O custo da Justiça é caro assim como as custas dos tribunais são caras. Existe o chamado apoio jurídico a que as pessoas com maiores necessidades financeiras recorrem. Mas também aqui tem que haver uma reforma. Há quem defenda que se deva criar advogados de carreira que se dediquem apenas ao apoio jurídico. Normalmente quem faz apoio jurídico são advogados em início de carreira, para ganharem tarimba. No entanto, o advogado é ele e a sua experiência.
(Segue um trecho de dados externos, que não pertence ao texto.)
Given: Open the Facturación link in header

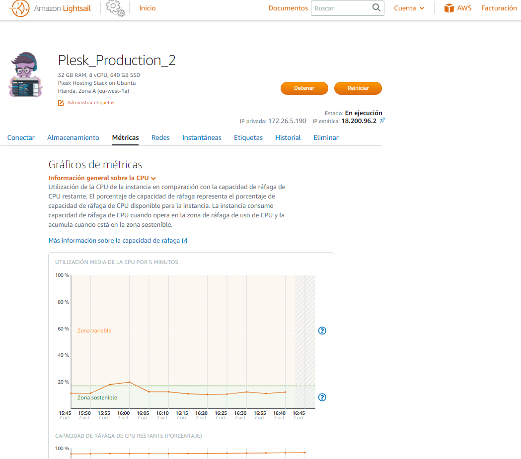Looking at the screenshot, I should click(499, 8).
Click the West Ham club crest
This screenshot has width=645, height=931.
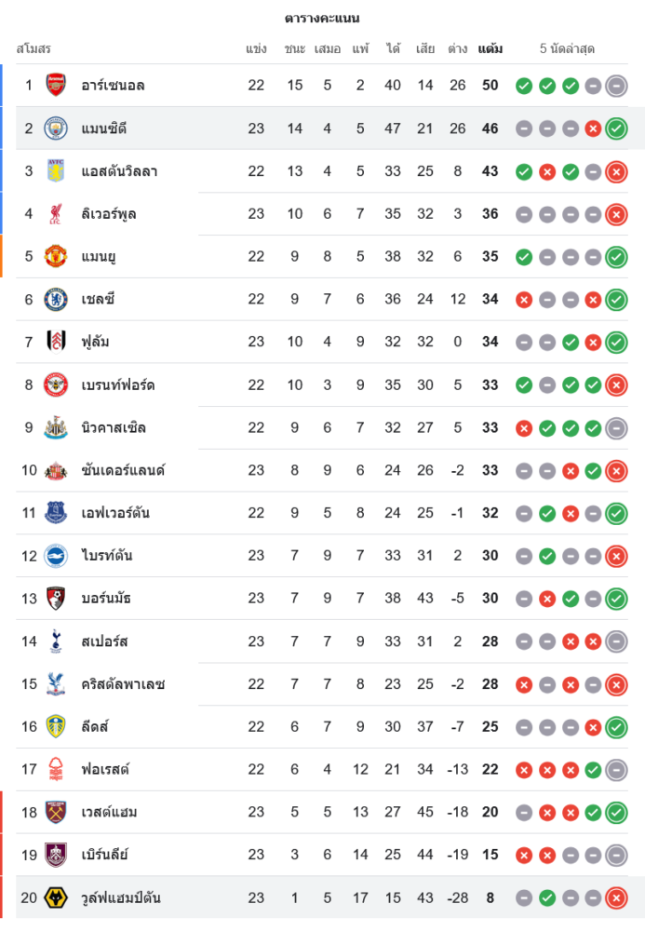click(56, 812)
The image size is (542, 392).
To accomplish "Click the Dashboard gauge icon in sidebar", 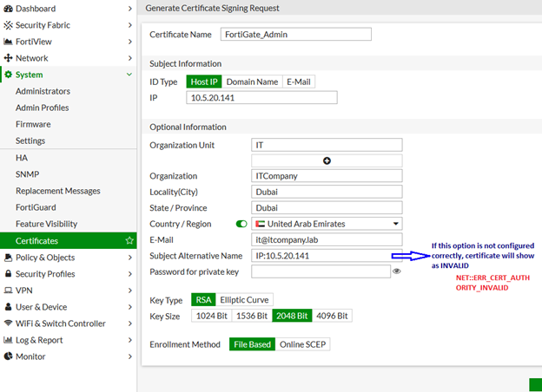I will pyautogui.click(x=8, y=9).
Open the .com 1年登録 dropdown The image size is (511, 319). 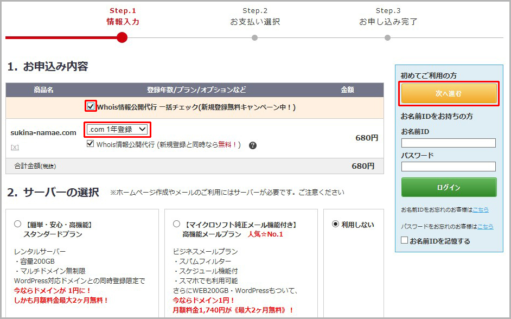pos(117,129)
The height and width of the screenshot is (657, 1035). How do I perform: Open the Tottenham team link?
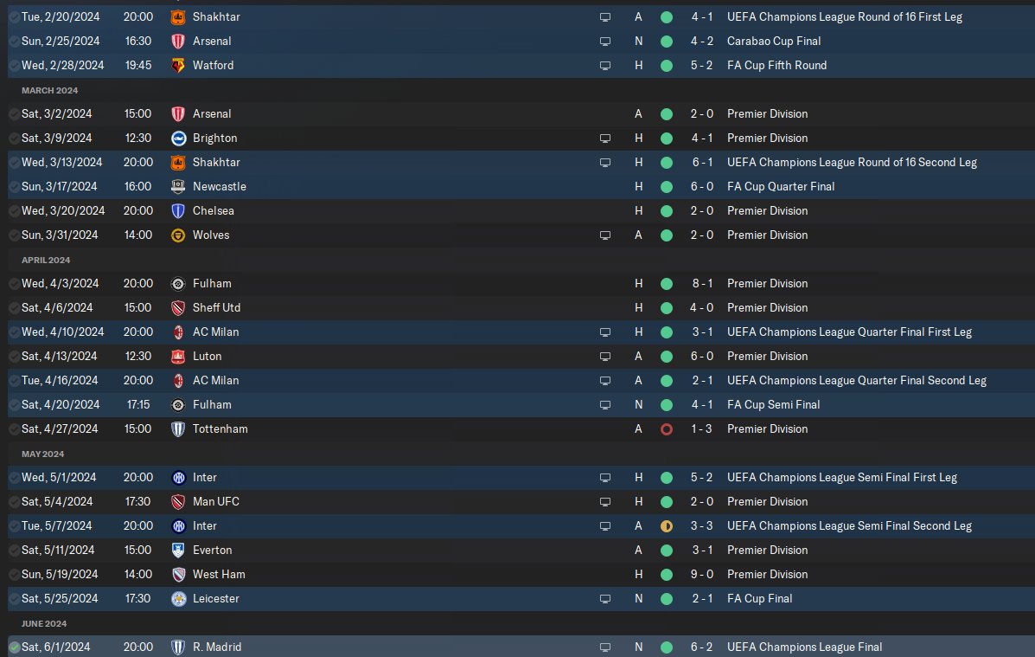(220, 429)
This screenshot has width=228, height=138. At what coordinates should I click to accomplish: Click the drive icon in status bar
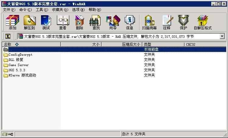click(x=5, y=134)
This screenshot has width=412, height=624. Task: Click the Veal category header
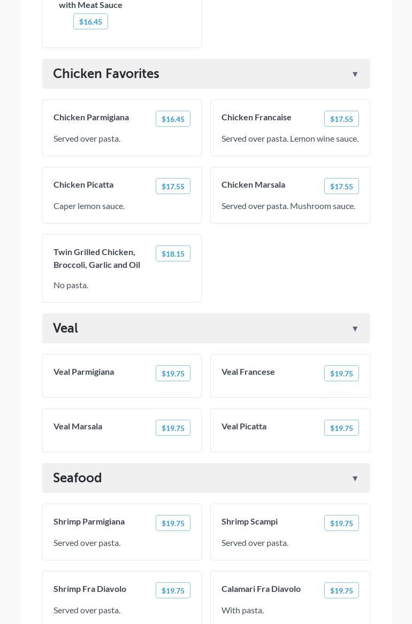(65, 328)
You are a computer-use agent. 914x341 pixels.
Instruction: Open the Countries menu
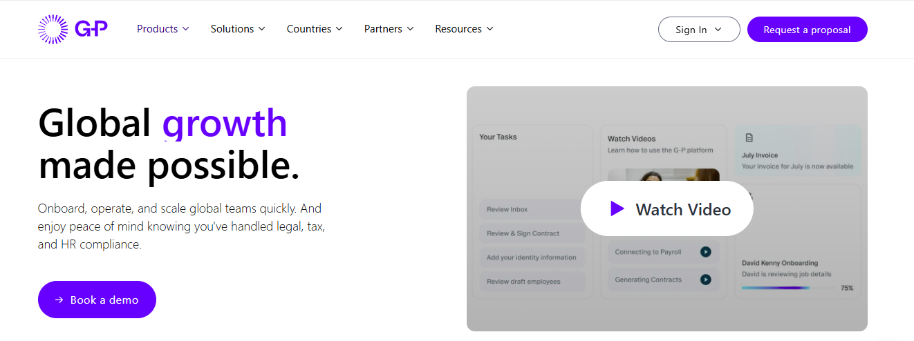tap(314, 29)
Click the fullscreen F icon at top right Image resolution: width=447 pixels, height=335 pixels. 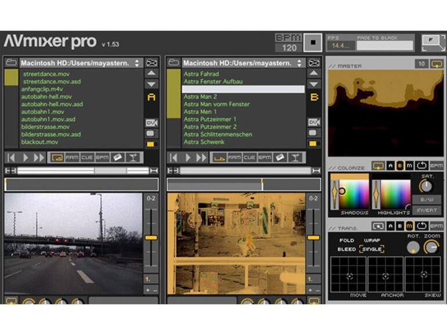[x=430, y=41]
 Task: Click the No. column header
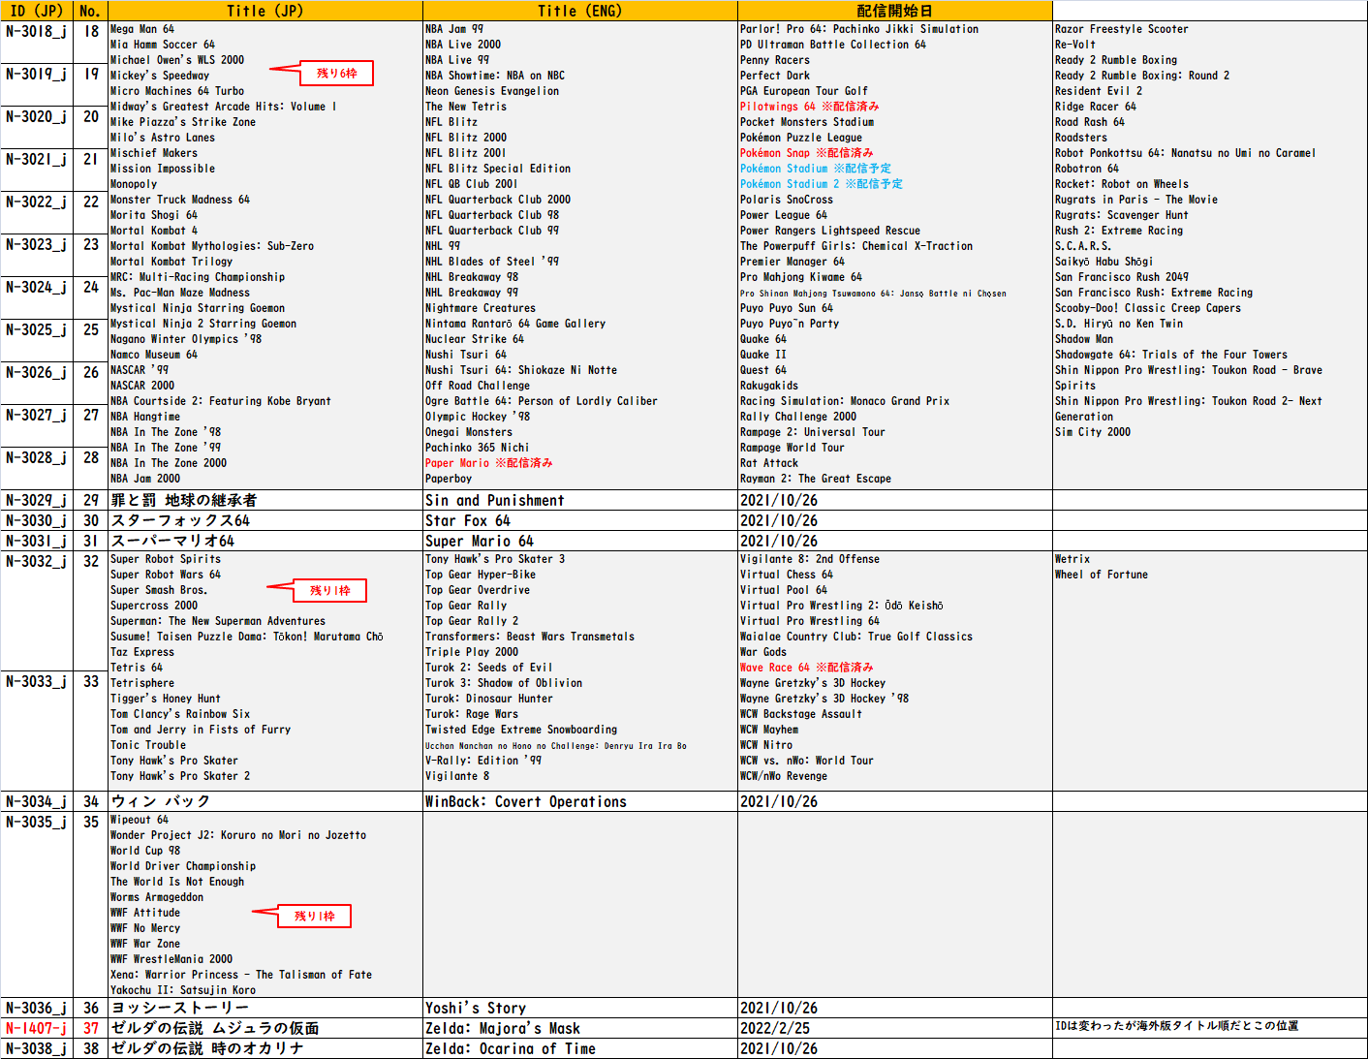point(90,11)
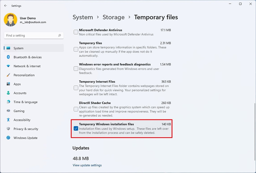Select Accessibility in the navigation pane

22,120
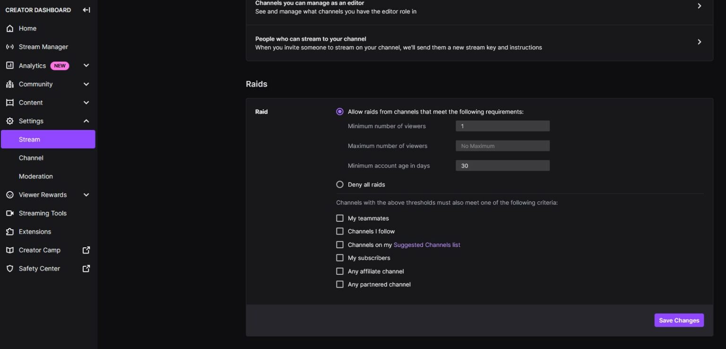Screen dimensions: 726x349
Task: Click the Safety Center shield icon
Action: click(x=10, y=268)
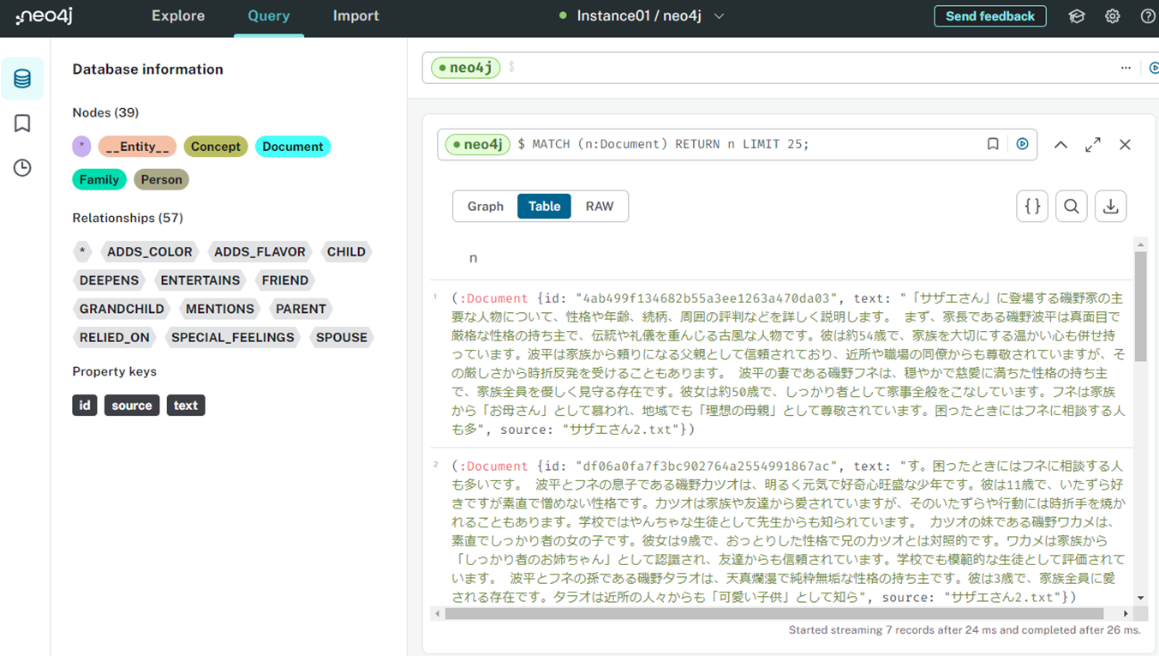
Task: Open help via the question mark icon
Action: [1147, 15]
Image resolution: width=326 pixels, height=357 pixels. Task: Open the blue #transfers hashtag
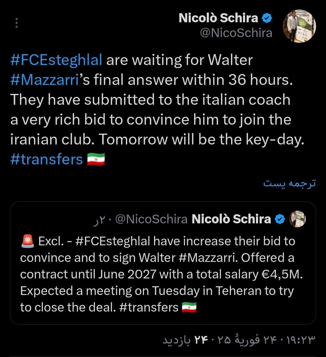46,159
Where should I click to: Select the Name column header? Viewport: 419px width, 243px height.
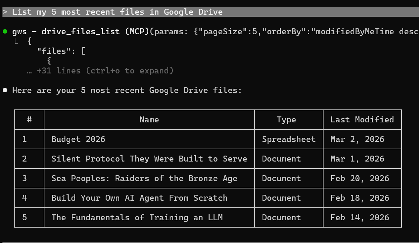click(x=149, y=120)
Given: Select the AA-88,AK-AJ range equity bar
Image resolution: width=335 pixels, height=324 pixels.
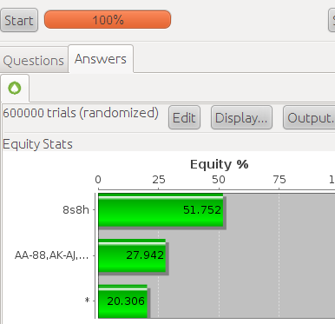Looking at the screenshot, I should pos(132,255).
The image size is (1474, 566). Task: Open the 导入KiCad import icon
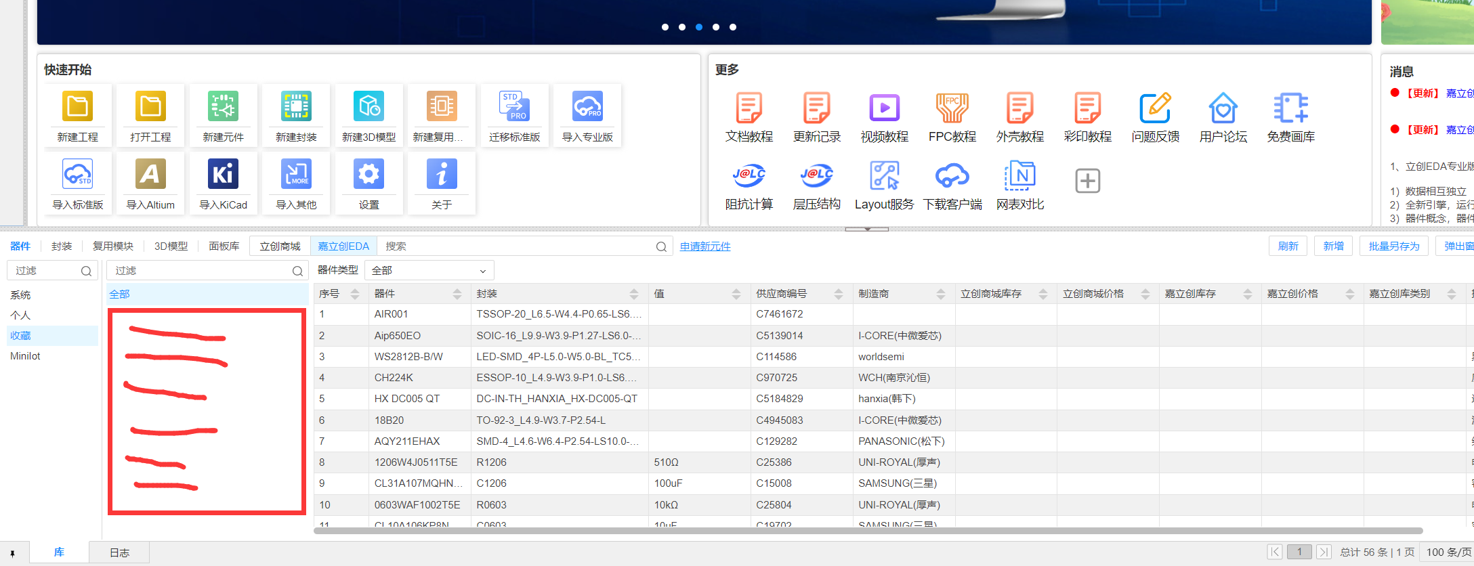pyautogui.click(x=223, y=175)
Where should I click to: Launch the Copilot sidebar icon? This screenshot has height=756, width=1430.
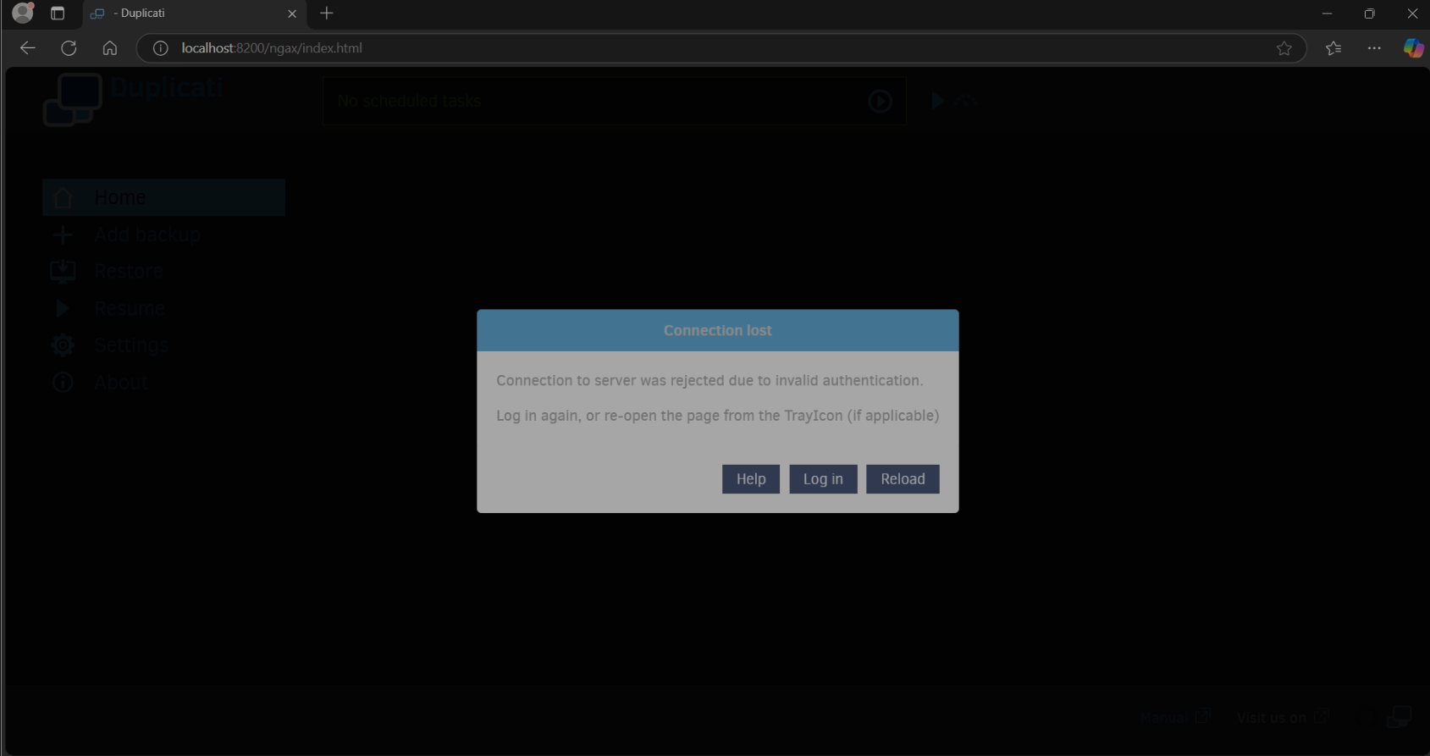1412,48
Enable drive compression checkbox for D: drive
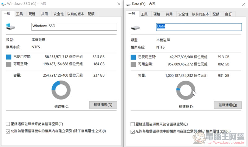248x147 pixels. coord(133,124)
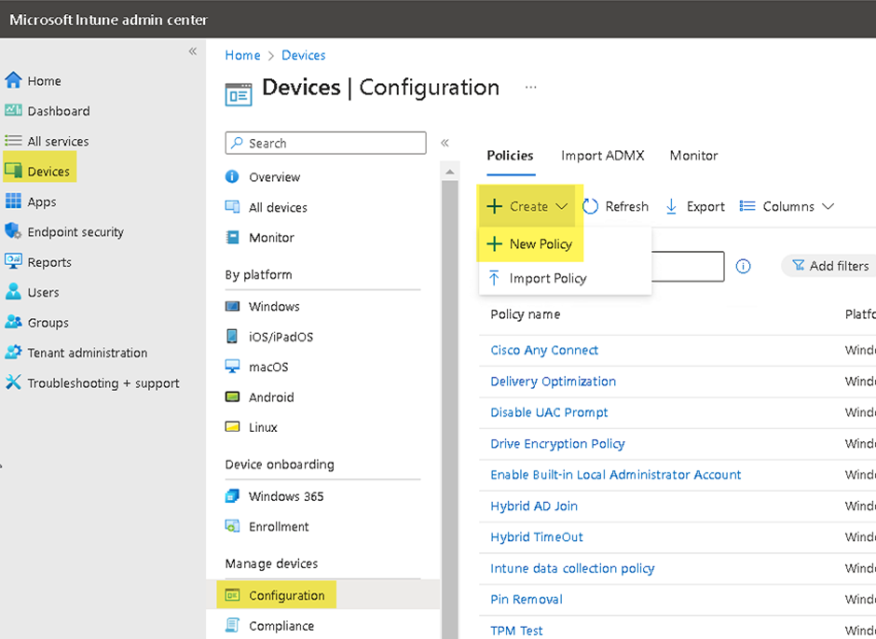Click the Add filters button
Viewport: 876px width, 639px height.
click(829, 266)
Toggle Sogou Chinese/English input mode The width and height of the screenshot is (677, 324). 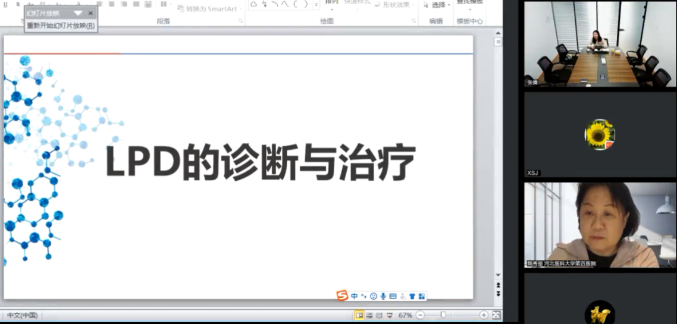tap(355, 296)
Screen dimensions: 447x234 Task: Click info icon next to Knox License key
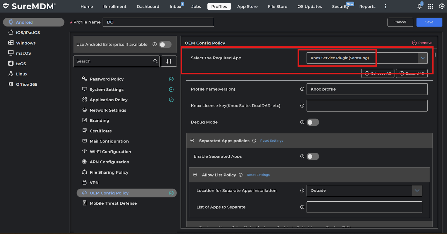click(302, 106)
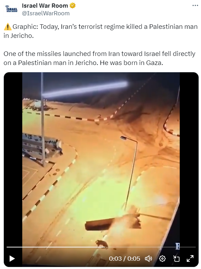201x269 pixels.
Task: Click the first paragraph of the post text
Action: tap(101, 31)
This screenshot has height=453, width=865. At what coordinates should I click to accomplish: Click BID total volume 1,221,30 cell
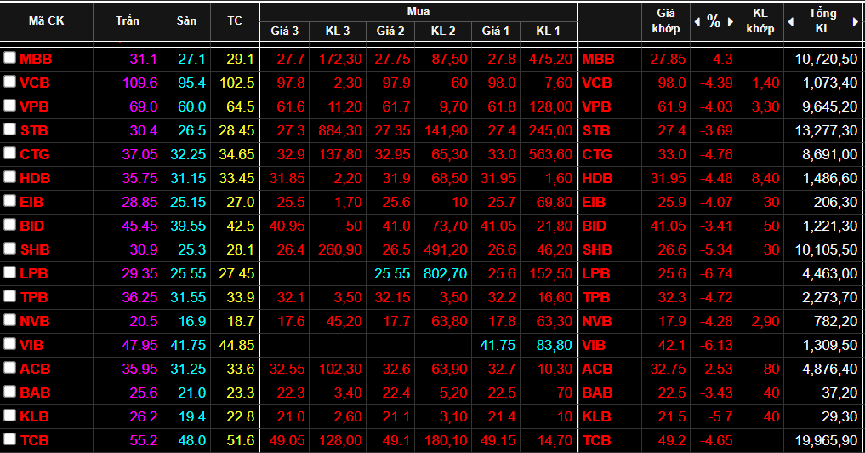(826, 226)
Há situações que são resolvidas não só pelo conhecimento mas também pela experiência do advogado. Tudo isto merece uma reflexão mais amplas mas não temo pelo futuro da justiça em Portugal, porque é um dos pilares do Estado de Direito, que tem capacidade de se regenerar.
Aprendi a dar valor às árvores. Apaixonei-me por flores durante a pandemia, aproveitei para ocupar o tempo. Aprendi muito e adoro perceber a perfeição e harmonia com que a natureza criou as flores. Tenho um quintal enorme onde planto as flores e comecei a dar valor à vida, porque percebemos o ciclo de vida com as flores. Acho que todos deveríamos plantar uma árvore em adultos para perceber o tempo que demora uma árvore a crescer e a dar frutos. A nossa vida é igual, não podemos querer tudo para ontem. A vida leva o seu tempo a ficar no sítio certo.